Clubbing on Halloween weekend always seems to throw up a treat or two; the same weekend last year saw Red Bull Music Academy bring a monstrous line up headed by DJ Harvey to Canal Mills. This year, though, Wire claimed bragging rights with a scarily good double-booking that saw one of 2017’s most talked about young talents join one of contemporary UK dance music’s most inimitable pioneers.
It would be hard to find a more exciting warm up DJ than Or:la’s in Leeds this year. The striking Irishwoman’s three hour warm up set displayed a musical wit and technical proficiency that far exceeds her 25 years. Slowly building from deep house into the kind of slamming percussive tracks that have defined her sets of late, leaving Joy Orbison bobbing his head approvingly. She finished with the gritty Servito and Cudmore remix of Gunnar Haslam’s ‘Scale No Flam’, and in doing so, set the tone perfectly.
It’s hard to know where to start and even harder to know where to finish, when describing Joy Orbison. Perhaps it’s best just to say that he’s the kind of DJ that kept Wire pulsing with energy ‘til 5am; and made it look totally effortless. His set saw no corner of dance music go untouched, as he went from hard-nosed electro to obscure UK Funky with ‘Brave’ by Dynamite. Before any clubber could stop to think he surged into a gun-finger inducing blend of his own ‘Off Season’ and the 10 ton remix of Tessela’s ‘Hackney Parrot’.
By the time 5am hit, Orbison was treating (a still packed) Wire to a stream of sexy jungle, not too dissimilar to records his uncle Ray Keith might have once played.
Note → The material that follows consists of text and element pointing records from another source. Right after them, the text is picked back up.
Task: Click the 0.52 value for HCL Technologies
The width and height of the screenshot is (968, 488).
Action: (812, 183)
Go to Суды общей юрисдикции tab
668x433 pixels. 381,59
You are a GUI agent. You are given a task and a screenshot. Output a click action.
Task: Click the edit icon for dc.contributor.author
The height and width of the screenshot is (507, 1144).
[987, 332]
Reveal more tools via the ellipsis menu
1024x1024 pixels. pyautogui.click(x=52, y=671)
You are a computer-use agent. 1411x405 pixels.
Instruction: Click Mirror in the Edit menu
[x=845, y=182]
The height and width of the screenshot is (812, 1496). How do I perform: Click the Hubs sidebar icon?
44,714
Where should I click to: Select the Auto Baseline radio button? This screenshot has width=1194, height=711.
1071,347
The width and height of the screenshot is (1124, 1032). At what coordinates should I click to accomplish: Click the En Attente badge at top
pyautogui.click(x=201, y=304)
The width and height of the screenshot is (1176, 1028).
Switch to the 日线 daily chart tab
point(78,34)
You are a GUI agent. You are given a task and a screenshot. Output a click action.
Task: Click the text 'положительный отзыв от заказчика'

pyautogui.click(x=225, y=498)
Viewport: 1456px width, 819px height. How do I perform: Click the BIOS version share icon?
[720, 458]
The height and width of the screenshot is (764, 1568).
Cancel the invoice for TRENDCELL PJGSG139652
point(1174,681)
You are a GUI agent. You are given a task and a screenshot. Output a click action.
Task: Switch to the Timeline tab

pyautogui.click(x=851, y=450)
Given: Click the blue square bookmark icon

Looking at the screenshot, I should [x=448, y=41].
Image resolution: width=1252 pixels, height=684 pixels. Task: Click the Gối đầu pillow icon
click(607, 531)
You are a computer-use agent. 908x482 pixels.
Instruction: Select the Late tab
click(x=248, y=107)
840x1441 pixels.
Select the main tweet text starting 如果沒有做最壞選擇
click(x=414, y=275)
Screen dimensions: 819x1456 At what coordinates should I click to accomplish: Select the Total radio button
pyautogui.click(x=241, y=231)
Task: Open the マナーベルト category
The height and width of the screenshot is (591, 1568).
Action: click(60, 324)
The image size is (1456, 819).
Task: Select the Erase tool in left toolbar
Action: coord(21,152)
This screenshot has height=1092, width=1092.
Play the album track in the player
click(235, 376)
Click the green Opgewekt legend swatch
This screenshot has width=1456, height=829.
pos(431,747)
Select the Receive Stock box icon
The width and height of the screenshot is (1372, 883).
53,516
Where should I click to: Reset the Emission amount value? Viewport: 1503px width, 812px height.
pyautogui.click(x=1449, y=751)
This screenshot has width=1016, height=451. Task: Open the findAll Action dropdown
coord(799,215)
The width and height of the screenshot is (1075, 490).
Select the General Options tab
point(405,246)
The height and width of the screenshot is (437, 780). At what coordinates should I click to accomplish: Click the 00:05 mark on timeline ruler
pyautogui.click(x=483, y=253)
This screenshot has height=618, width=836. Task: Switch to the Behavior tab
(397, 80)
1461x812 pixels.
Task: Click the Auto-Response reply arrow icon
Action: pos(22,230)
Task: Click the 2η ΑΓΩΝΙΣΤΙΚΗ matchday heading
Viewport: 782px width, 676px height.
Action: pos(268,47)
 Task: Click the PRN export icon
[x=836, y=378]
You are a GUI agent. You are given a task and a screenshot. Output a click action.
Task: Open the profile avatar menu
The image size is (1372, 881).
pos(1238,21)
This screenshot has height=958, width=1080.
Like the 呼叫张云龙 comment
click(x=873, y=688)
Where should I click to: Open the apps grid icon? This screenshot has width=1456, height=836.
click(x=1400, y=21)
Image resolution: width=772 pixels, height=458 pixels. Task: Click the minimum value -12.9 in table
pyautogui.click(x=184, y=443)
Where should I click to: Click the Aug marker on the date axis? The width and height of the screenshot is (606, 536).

His skin-tight mixing throughout made wild cross genre leaps seem elementary, but it was his inventive use of acapellas throughout that really stood out, serving as interludes to a musical journey that was both outstandingly thoughtful and genuinely eclectic, where he made sure every song had a purpose and further solidified himself was one of UK’s most treasured DJ’s.